Dataset entries:
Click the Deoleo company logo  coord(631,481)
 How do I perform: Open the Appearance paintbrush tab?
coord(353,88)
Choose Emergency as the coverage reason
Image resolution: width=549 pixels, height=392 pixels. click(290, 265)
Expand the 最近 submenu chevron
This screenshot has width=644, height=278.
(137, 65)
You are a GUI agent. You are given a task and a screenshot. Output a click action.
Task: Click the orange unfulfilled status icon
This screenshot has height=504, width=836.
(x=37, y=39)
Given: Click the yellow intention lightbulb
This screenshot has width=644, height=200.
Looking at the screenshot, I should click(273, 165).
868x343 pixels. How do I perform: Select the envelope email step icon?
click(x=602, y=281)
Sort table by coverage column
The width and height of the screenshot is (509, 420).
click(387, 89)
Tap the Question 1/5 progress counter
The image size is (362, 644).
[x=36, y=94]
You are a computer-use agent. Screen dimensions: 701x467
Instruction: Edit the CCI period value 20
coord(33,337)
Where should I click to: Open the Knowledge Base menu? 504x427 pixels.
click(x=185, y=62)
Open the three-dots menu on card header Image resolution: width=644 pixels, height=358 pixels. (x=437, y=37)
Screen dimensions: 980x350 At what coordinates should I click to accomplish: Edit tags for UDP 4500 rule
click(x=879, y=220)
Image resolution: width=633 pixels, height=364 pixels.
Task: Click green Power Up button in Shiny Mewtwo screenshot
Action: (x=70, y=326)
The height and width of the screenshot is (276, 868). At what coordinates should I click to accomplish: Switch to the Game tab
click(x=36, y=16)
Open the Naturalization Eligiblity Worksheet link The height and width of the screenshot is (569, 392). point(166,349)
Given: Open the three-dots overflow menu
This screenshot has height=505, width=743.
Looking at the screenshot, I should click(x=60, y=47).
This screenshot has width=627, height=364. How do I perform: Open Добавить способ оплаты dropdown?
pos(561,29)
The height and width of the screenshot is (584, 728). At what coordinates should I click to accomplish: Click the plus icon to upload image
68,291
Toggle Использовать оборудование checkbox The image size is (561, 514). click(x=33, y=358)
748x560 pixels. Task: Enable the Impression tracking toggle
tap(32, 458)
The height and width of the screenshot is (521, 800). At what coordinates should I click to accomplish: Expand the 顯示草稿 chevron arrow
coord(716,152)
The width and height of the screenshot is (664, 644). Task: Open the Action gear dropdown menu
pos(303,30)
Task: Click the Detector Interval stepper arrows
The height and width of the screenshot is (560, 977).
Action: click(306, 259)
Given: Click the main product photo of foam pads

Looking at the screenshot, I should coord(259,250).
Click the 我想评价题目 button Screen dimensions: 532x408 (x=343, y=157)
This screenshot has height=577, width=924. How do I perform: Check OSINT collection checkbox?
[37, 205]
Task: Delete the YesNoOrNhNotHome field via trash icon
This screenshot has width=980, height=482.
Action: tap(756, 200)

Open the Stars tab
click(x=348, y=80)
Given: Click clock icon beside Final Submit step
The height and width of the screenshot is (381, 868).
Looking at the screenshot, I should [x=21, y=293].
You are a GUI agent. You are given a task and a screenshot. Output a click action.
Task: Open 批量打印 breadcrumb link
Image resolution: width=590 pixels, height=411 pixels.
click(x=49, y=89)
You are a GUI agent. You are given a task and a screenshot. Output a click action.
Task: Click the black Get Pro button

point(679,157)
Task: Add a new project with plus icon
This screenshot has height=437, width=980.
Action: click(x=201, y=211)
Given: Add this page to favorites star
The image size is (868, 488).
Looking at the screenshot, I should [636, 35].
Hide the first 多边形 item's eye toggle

WHAT YOU SHOULD DO:
Copy out each record, keeping every word as it is.

SOLUTION FOR THIS EXERCISE:
Click the Deoleo company logo  coord(631,481)
 How do I perform: Open the Appearance paintbrush tab?
coord(353,88)
Choose Emergency as the coverage reason
Image resolution: width=549 pixels, height=392 pixels. click(290, 265)
Expand the 最近 submenu chevron
This screenshot has width=644, height=278.
(137, 65)
You are a GUI agent. You are given a task and a screenshot. Output a click action.
Task: Click the orange unfulfilled status icon
This screenshot has height=504, width=836.
(x=37, y=39)
Given: Click the yellow intention lightbulb
This screenshot has width=644, height=200.
Looking at the screenshot, I should click(273, 165).
868x343 pixels. How do I perform: Select the envelope email step icon?
click(x=602, y=281)
Sort table by coverage column
The width and height of the screenshot is (509, 420).
click(387, 89)
Tap the Question 1/5 progress counter
The image size is (362, 644).
[x=36, y=94]
You are a computer-use agent. Screen dimensions: 701x467
Instruction: Edit the CCI period value 20
coord(33,337)
Where should I click to: Open the Knowledge Base menu? 504x427 pixels.
click(x=185, y=62)
Open the three-dots menu on card header Image resolution: width=644 pixels, height=358 pixels. (x=437, y=37)
Screen dimensions: 980x350 At what coordinates should I click to accomplish: Edit tags for UDP 4500 rule
click(x=879, y=220)
Image resolution: width=633 pixels, height=364 pixels.
Task: Click green Power Up button in Shiny Mewtwo screenshot
Action: (x=70, y=326)
The height and width of the screenshot is (276, 868). At what coordinates should I click to accomplish: Switch to the Game tab
click(x=36, y=16)
Open the Naturalization Eligiblity Worksheet link The height and width of the screenshot is (569, 392). point(166,349)
Given: Open the three-dots overflow menu
This screenshot has height=505, width=743.
Looking at the screenshot, I should click(x=60, y=47).
This screenshot has width=627, height=364. How do I perform: Open Добавить способ оплаты dropdown?
pos(561,29)
The height and width of the screenshot is (584, 728). At what coordinates should I click to accomplish: Click the plus icon to upload image
68,291
Toggle Использовать оборудование checkbox The image size is (561, 514). click(x=33, y=358)
748x560 pixels. Task: Enable the Impression tracking toggle
tap(32, 458)
The height and width of the screenshot is (521, 800). At what coordinates should I click to accomplish: Expand the 顯示草稿 chevron arrow
coord(716,152)
The width and height of the screenshot is (664, 644). Task: Open the Action gear dropdown menu
pos(303,30)
Task: Click the Detector Interval stepper arrows
The height and width of the screenshot is (560, 977).
Action: click(306, 259)
Given: Click the main product photo of foam pads

Looking at the screenshot, I should coord(259,250).
Click the 我想评价题目 button Screen dimensions: 532x408 (x=343, y=157)
This screenshot has height=577, width=924. How do I perform: Check OSINT collection checkbox?
[37, 205]
Task: Delete the YesNoOrNhNotHome field via trash icon
This screenshot has width=980, height=482.
Action: tap(756, 200)

Open the Stars tab
click(x=348, y=80)
Given: Click clock icon beside Final Submit step
The height and width of the screenshot is (381, 868).
Looking at the screenshot, I should [x=21, y=293].
You are a GUI agent. You are given a task and a screenshot. Output a click action.
Task: Open 批量打印 breadcrumb link
Image resolution: width=590 pixels, height=411 pixels.
click(x=49, y=89)
You are a GUI agent. You are given a task and a screenshot. Output a click action.
Task: Click the black Get Pro button

point(679,157)
Task: Add a new project with plus icon
This screenshot has height=437, width=980.
Action: click(x=201, y=211)
Given: Add this page to favorites star
The image size is (868, 488).
Looking at the screenshot, I should [636, 35].
Hide the first 多边形 item's eye toggle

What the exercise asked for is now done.